I have run into a few scenarios where people want to be able to block access to Windows Explorer so that they can do something such as update the system in a machine that is otherwise publicly facing. One possibility is to create a desktop all your own.

The underlying architecture of Windows allows for something that may provide for this. Every instance of the operating system contains a collection of Sessions. Services run in Session 0, and interactive users run in Sessions 1, 2, 3, etc. (This is on Windows Vista - on Windows XP and earlier, the first interactive login shared Session 0 with services.) Each session contains a collection of Window Stations. Only one of these, WinSta0, is given access to display output, keyboard, and mouse. (Consequently, I haven't come up with any use in anything I have developed for the ability to create more.) Each Window Station contains a collection of Desktops.

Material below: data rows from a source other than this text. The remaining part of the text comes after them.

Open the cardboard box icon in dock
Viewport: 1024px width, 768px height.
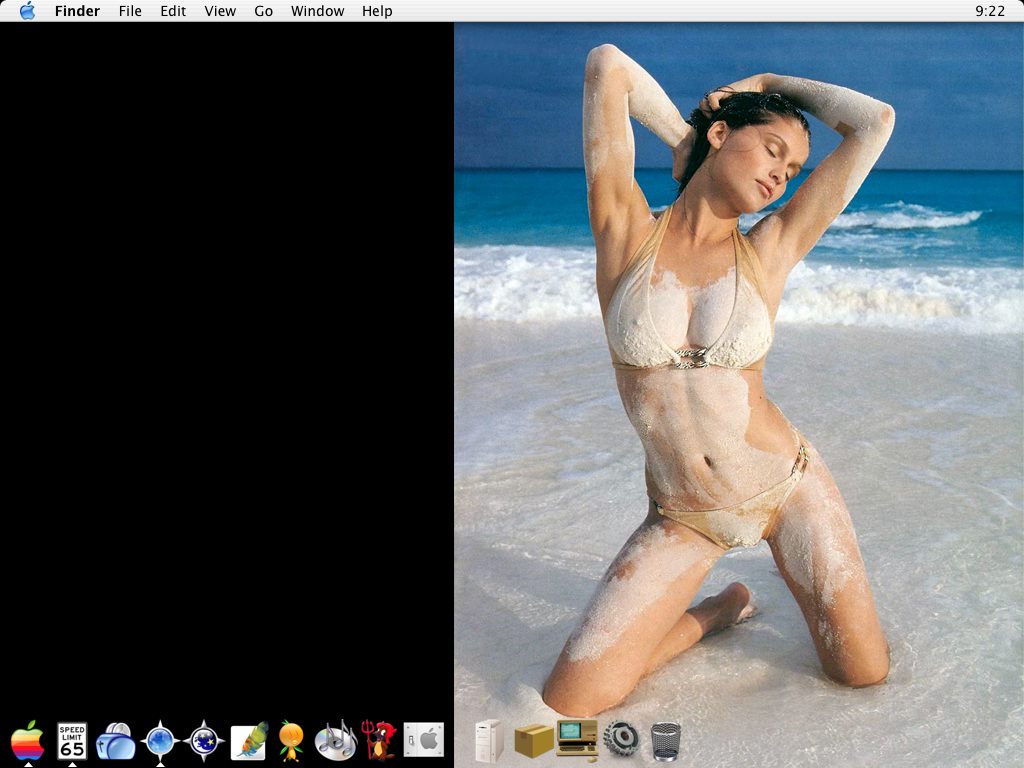pyautogui.click(x=534, y=741)
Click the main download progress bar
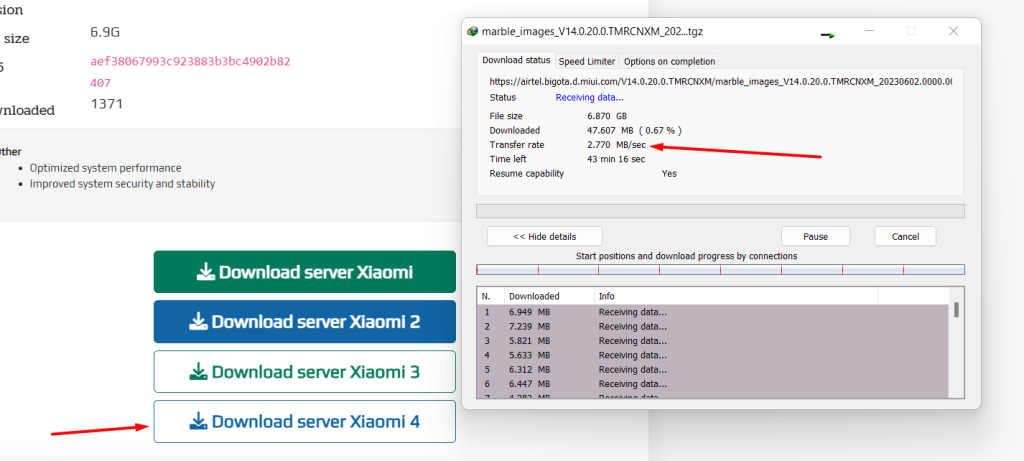This screenshot has height=461, width=1024. click(x=720, y=211)
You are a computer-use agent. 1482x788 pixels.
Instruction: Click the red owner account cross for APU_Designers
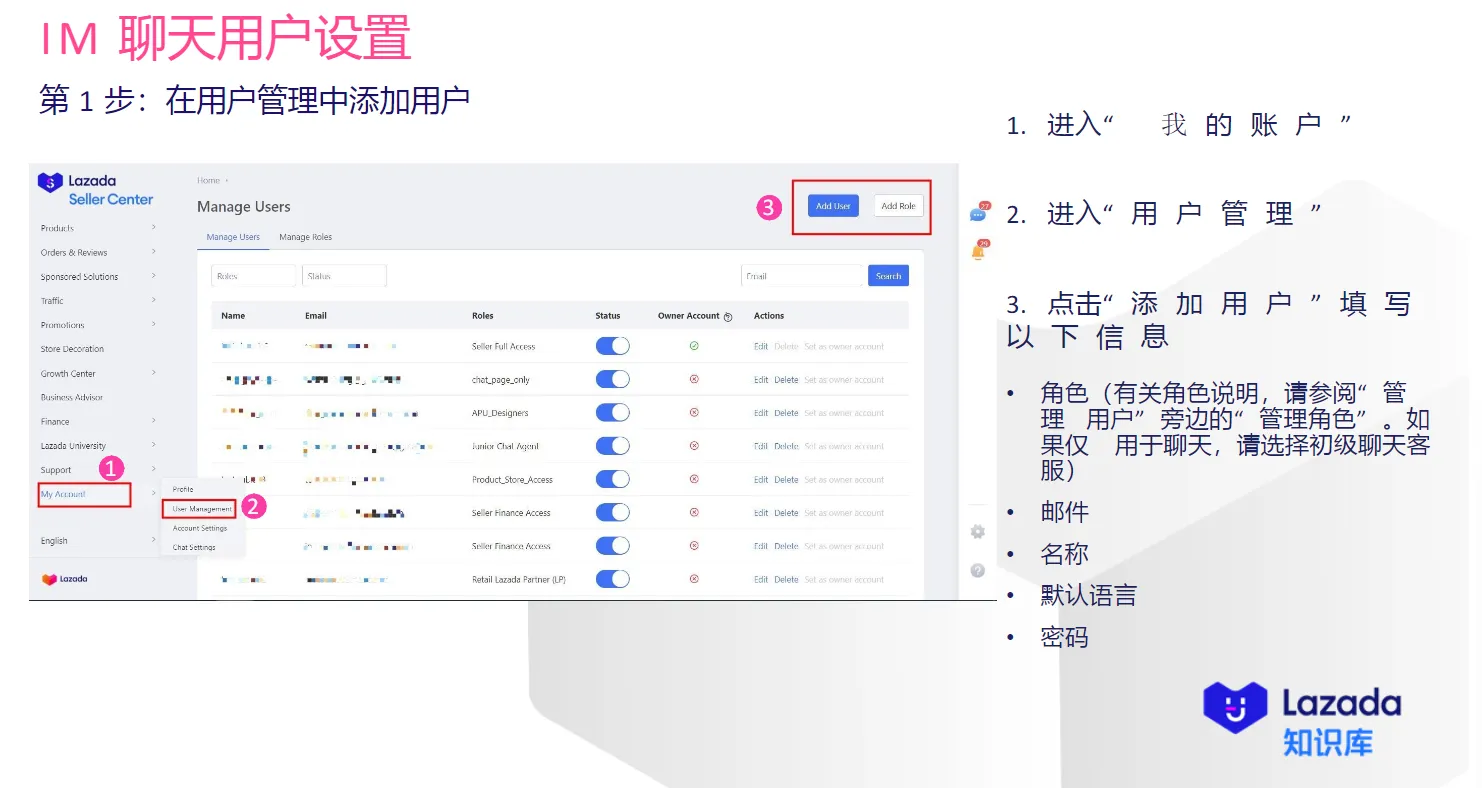click(x=696, y=412)
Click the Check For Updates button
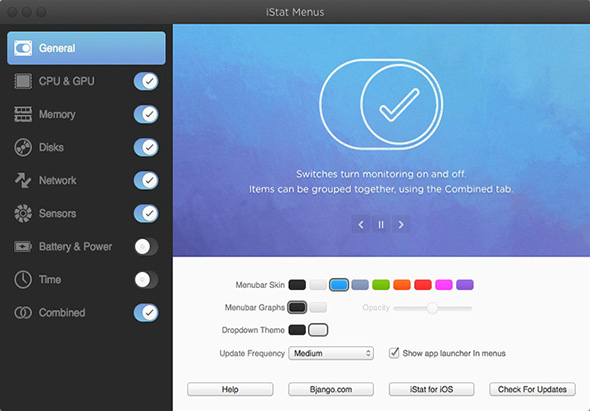The height and width of the screenshot is (411, 590). coord(532,389)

You can already see multiple desktops just by using Windows. When you get to the login screen, that is a desktop. When your screen saver activates (assuming you are using a secure secreen saver), that has its own desktop. When you are prompted with a UAC dialog in Windows Vista, by default that has its own desktop. And you can create more. You can use the CreateDesktop API to create a new one, and then the SetThreadDesktop and SwitchDesktop APIs to switch to it. Here is a very simple example:

 

#include <windows.h>

int APIENTRY WinMain(HINSTANCE hInstance, HINSTANCE hPrevInstance, LPSTR lpCmdLine, int nShowCmd) {
  HDESK hdeskOriginalThread = GetThreadDesktop(GetCurrentThreadId());
  HDESK hdeskOriginalInput = OpenInputDesktop(0, FALSE, DESKTOP_SWITCHDESKTOP);
  HDESK hdeskNewDesktop = CreateDesktop(TEXT("PrivateDesktop"), NULL, NULL, 0, GENERIC_ALL, NULL);
  SetThreadDesktop(hdeskNewDesktop);
  SwitchDesktop(hdeskNewDesktop);
  MessageBox(NULL, TEXT("MessageBox on private desktop"), TEXT("Private Desktop"), MB_OK);
  SwitchDesktop(hdeskOriginalInput);
  SetThreadDesktop(hdeskOriginalThread);
  CloseDesktop(hdeskNewDesktop);
  return 0;
}

 

This may immediately give you some ideas about kiosk applications. However, the desktop window manager (DWM) only runs on the primary desktop, so you won't be able to use Glass on any additional desktops you create. (Incidentally, that's also why UAC prompts are not rendered using glass.) So, if that's a consideration, then you may want to think of other approaches. But for some edge case scenarios, it's nice to know that you have this option available.